• [Document segment]

━━━

The features used to train the model can be both categorical and continuous. This flexibility allows the use of both types of variables (categorical, such as SES, and continuous such as land value). We chose Mean Absolute Error (MAE) and Root of Mean Squared Error (RMSE) as validation metrics because both are suited for the land value and population density RF models (Stevens et al., 2020). The advantage of using MAE and RMSE is that the metric units are the same as the predicted variable. We can compare the metric directly with the basic statistics of the predicted variable. We used these statistics to determine the best parameters that make the model error acceptable. These metrics are helpful in regression problems because the cost associated with an error in the model will be higher when the difference between the prediction and the real value is higher. We iterated different proportions of validation/training in our database until we found the best proportion for training the model. The data split was chosen due to the number of hyper-parameters that RF models require.

Another essential factor that needs to be modified in the RF model is the categorical variable encoding. The encoding is how the model converts string values to numeric values. The loss functions (metrics) will always work with numbers, so a string will result in an error that will stop the training process. There are several ways to transform from categorical strings to numbers. We applied the method most commonly used in machine learning: One Hot Encoding. It enumerates the different strings in a dataset and then converts each enumeration class into a new Boolean variable. The SES variable was converted into three different dummy variables in this specific case because SES can only take three different exclusive values (high, medium, or low).

Once the models are trained, they can perform predictions on any dataset using population density or land value. However, it is essential to validate the results using the validation dataset. The objective is to compare the observed dataset to the predicted one. The validation of the models is made by comparing descriptive statistics. As the number of trees increases, the error metrics will decrease for the training dataset. We can further create a model with the highest number of trees, resulting in a minimal error on the training dataset. This process could lead to overfitting in the model, and the algorithm will not recognize trends. To avoid overfitting in the model, we stopped the training processes when we found convergence in the validation dataset. When the validation dataset is used, the error will not decrease significantly. This procedure was used for both the land value and the population density RF models.

━━━

• [Source data]
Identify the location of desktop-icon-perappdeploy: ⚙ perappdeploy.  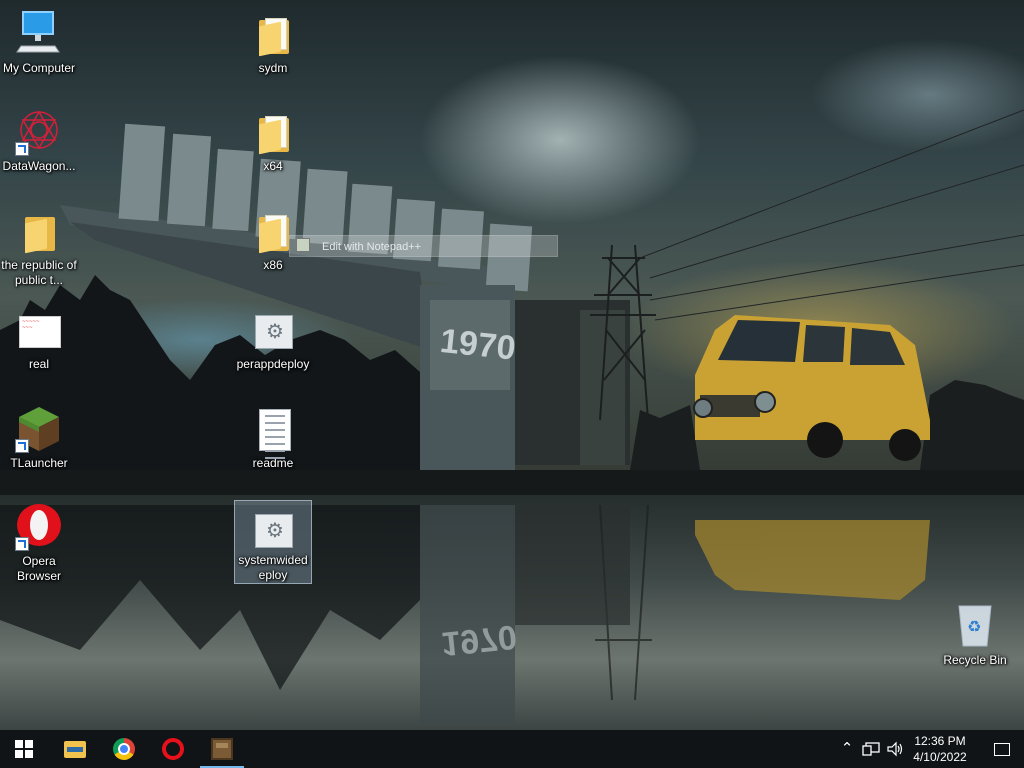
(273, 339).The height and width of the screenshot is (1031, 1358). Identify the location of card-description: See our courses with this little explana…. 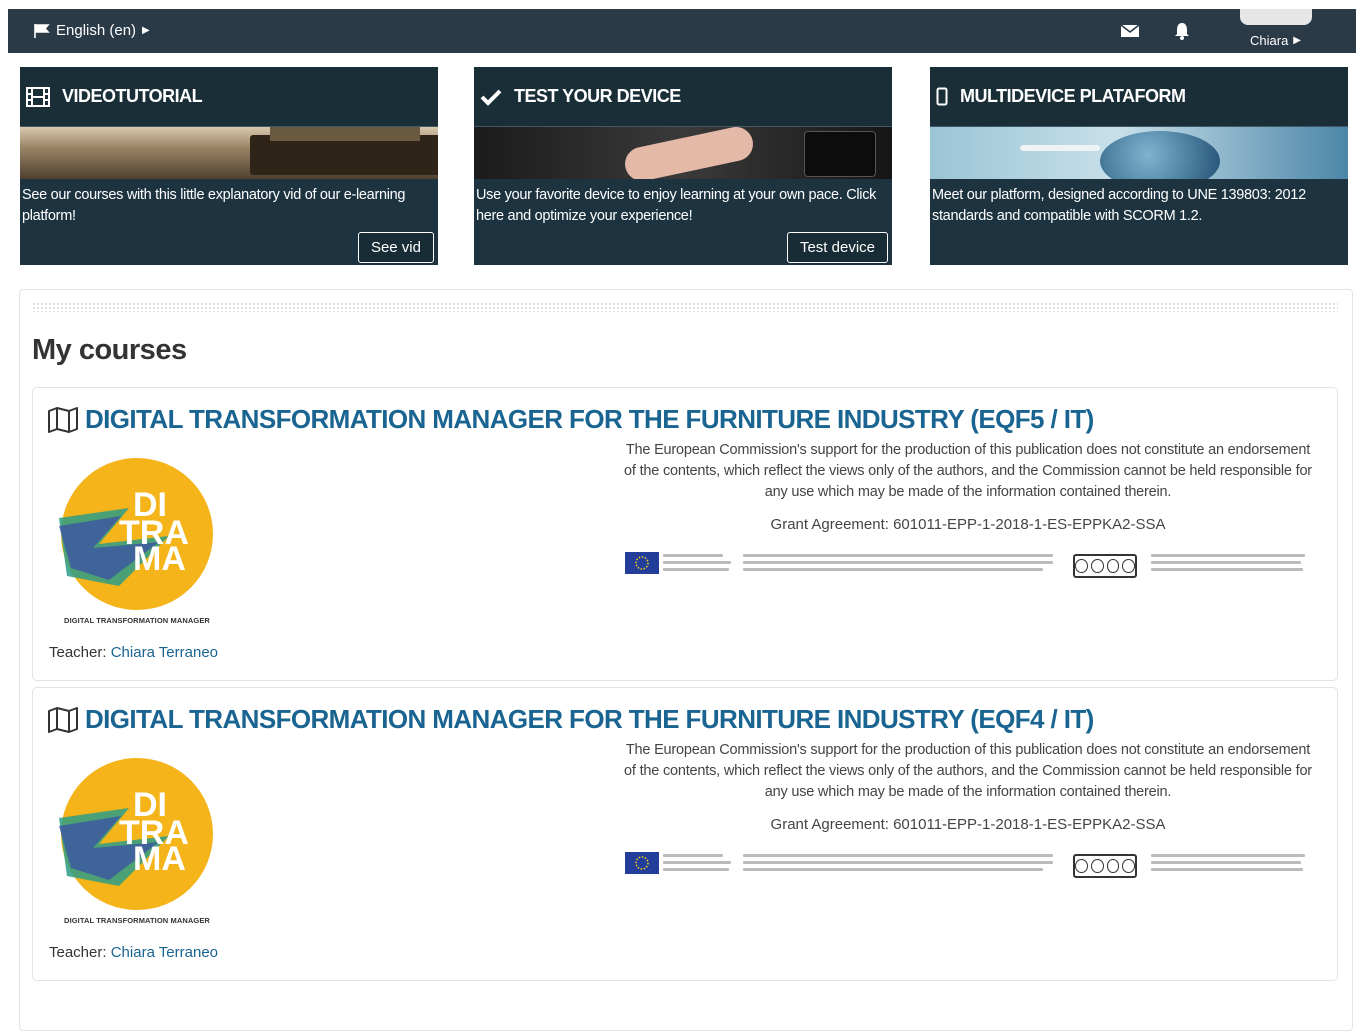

━━━

• [The task] Reproduce verbatim everything in the random forest passage above, from "Another essential factor" down to "medium, or low).".

• [Answer space]
Another essential factor that needs to be modified in the RF model is the categorical variable encoding. The encoding is how the model converts string values to numeric values. The loss functions (metrics) will always work with numbers, so a string will result in an error that will stop the training process. There are several ways to transform from categorical strings to numbers. We applied the method most commonly used in machine learning: One Hot Encoding. It enumerates the different strings in a dataset and then converts each enumeration class into a new Boolean variable. The SES variable was converted into three different dummy variables in this specific case because SES can only take three different exclusive values (high, medium, or low).